Task to carry out -
Reproduce the material from its first line through the line with "will [459, 572].", increasing each coordinate in the answers by 148 and keeping all other text unchanged.

▬▬▬

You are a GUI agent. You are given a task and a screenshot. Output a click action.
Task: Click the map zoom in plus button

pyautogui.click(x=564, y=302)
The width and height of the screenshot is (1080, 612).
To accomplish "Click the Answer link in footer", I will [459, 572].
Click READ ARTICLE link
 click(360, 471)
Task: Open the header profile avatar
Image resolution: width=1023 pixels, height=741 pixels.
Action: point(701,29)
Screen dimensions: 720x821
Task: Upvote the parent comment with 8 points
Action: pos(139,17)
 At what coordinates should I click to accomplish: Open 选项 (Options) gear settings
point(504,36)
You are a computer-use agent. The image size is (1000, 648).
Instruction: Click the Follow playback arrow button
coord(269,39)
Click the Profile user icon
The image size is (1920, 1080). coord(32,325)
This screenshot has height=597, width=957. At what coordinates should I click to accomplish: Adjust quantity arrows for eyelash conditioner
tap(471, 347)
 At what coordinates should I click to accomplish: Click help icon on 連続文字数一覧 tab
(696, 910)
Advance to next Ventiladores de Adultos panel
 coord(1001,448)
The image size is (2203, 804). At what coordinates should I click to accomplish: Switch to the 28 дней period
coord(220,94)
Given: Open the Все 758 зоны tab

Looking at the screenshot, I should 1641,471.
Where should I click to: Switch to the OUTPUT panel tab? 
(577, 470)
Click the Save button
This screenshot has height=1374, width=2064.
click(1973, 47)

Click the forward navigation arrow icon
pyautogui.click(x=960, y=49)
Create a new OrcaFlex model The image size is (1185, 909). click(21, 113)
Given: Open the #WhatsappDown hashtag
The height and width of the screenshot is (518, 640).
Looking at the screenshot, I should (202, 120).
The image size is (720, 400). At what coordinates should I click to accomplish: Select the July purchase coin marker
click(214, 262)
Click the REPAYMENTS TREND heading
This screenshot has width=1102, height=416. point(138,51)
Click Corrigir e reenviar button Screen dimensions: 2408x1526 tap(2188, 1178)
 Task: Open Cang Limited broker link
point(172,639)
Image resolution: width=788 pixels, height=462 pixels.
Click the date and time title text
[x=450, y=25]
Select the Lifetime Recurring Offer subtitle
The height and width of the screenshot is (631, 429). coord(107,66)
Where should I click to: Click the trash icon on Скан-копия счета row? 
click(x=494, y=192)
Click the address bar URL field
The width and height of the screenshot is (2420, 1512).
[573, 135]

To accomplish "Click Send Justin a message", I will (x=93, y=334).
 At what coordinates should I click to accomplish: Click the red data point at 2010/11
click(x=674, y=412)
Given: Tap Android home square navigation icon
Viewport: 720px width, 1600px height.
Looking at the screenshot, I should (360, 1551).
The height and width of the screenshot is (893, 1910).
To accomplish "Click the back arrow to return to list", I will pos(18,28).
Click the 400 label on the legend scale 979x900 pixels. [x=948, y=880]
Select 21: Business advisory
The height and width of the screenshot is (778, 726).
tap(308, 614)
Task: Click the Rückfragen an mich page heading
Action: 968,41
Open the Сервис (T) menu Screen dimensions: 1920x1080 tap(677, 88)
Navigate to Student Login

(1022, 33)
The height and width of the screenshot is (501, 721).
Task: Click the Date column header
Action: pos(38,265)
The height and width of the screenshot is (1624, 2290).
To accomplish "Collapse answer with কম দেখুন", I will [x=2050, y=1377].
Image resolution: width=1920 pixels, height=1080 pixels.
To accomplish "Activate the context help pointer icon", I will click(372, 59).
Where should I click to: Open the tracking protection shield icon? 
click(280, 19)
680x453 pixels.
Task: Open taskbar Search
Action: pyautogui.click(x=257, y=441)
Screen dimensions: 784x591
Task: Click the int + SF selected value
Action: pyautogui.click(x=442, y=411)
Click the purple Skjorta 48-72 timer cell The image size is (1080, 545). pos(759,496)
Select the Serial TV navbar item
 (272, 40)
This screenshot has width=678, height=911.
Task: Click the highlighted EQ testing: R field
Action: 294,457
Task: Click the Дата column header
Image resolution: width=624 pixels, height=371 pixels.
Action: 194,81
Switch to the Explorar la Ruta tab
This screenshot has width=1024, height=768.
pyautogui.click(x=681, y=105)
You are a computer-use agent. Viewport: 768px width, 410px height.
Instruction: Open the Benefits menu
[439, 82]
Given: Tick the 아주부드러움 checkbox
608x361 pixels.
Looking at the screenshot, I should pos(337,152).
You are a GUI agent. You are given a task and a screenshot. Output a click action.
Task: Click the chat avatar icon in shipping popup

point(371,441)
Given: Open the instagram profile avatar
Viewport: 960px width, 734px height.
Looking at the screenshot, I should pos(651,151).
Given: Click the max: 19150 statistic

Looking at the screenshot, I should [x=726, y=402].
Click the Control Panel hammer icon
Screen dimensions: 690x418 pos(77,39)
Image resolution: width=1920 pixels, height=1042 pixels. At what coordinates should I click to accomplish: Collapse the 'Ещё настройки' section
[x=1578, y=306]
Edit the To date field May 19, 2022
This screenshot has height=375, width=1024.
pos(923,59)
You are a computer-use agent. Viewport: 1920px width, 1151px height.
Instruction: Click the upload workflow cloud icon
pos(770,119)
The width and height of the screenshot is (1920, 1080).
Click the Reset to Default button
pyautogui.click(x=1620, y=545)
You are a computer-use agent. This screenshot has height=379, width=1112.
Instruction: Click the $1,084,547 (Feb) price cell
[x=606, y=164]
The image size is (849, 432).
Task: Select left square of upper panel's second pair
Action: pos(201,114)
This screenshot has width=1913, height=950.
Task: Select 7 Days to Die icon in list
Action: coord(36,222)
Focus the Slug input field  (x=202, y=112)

▬▬▬

Correct output -
You are a GUI agent. You are given a task and a screenshot. Output a click action.
Task: Click the map zoom in plus button

pyautogui.click(x=712, y=450)
The width and height of the screenshot is (1080, 612).
To accomplish "Click the Answer link in footer", I will [607, 720].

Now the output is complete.